Overflow incontinence is caused when your bladder is stretched beyond its normal capacity, often resulting in leaks during the day or night.
There are a couple of things that might cause this overstretching. The first is blockage in the bladder, urethra, or othe area of the urinary system. The second could be a weak bladder contraction, potentially caused by nerve damage or atrophy of the muscles in and around the bladder. When a weak bladder contraction occurs, the bladder tends to enlarge, expanding the opening and allowing urine to leak.
Nerve damage in and around the bladder may be caused by a variety of ailments, including Parkinson’s Disease, Multiple Sclerosis (MS) or Diabetes. Certain medications, including anti-depressants, may also cause the bladder to overfill.

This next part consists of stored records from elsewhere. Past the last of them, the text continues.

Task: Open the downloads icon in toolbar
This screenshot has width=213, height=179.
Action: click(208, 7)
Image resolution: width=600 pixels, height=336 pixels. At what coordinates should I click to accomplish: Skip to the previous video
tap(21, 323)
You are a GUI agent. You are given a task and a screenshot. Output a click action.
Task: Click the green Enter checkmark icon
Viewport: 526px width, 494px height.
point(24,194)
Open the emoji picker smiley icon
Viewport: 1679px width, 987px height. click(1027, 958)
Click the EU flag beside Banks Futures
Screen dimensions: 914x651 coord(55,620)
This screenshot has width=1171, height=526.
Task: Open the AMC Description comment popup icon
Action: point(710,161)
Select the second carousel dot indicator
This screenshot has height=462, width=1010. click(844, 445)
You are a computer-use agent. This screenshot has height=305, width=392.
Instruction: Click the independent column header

Overflow incontinence in men
A common cause of overflow incontinence in men is an enlarged prostate gland, which causes a blockage at the entrance to the urethra. After radiation or surgery for prostate cancer, the urethra and neck of the bladder can also narrow.

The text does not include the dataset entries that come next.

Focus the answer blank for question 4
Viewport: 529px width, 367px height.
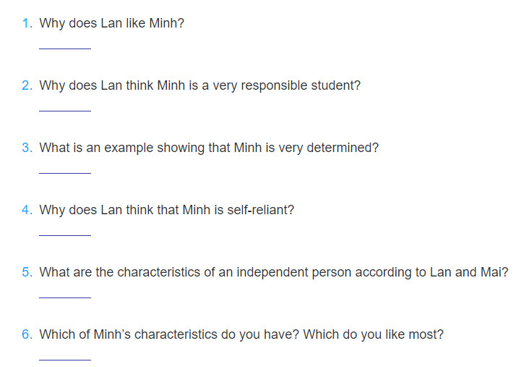(65, 232)
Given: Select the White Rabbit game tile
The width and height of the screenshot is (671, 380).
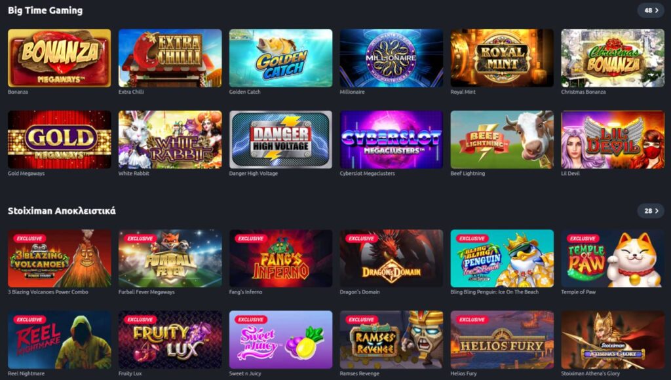Looking at the screenshot, I should pos(170,140).
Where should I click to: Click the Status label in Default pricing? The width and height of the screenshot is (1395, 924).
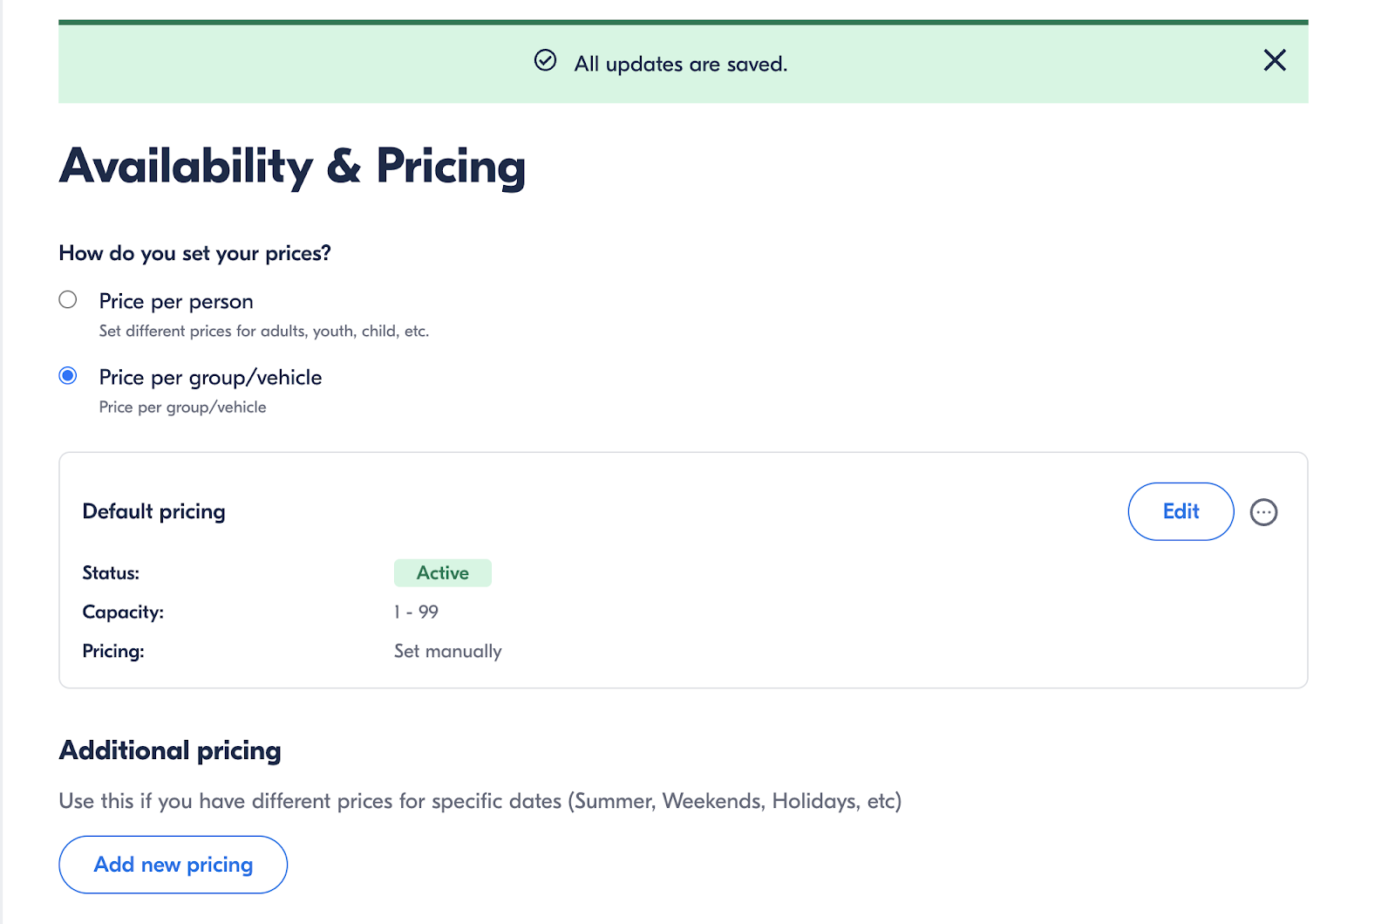[111, 572]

Overflow incontinence in women
Weak bladder muscles are a common cause of overflow incontinence in women. Pregnancy, menopause, ovarian tumours or kidney stones can weaken bladder muscles. Generally, women are less likely to suffer from overflow incontinence than men.
How to treat overflow incontinence
The first step to treating overflow incontinence is to ensure it is diagnosed correctly. Don’t be afraid to speak to your doctor, as the condition will not be new to them.
Your GP may want to do a stress bladder test to determine if you leak when you cough. They may also check your urine for bladder infections or kidney stones.
Treatment will depend on the underlying cause. For example, if medication is the cause then treatment could be as simple as stopping the medication.
The following treatments for overflow incontinence may be recommended by your doctor:
- Incontinence surgery: When the blockage is found to be a tumour or kidney stone that can’t be passed, surgery is often the best option.
- Incontinence medication: A group of medications called alpha-blockers can be effective in reducing the symptoms of overflow incontinence. These work by relaxing the portion of your urinary tract where the bladder flows into the urethra, allowing urine to flow out more easily.
- Intermittent self-catheterisation: Here, a health professional will teach you how to insert a urinary catheter. This option should only be considered in severe cases and if you doctor has recommended it.
Managing overflow incontinence
If you want to lessen the severity of your condition, we recommend trying these control methods:
- Bladder training: This is when you go to the toilet at regular intervals, usually every two to three hours, to stop your bladder overfilling. You may be able to train yourself to wait a little longer over time.
- Pelvic floor exercises: Doing Kegel exercises several times a day can strengthen your bladder and the surrounding muscles, potentially lessening the effect of overflow incontinence.
- Incontinence products: By wearing an incontinence product, you can continue doing the things you enjoy, knowing you’re discreetly protected.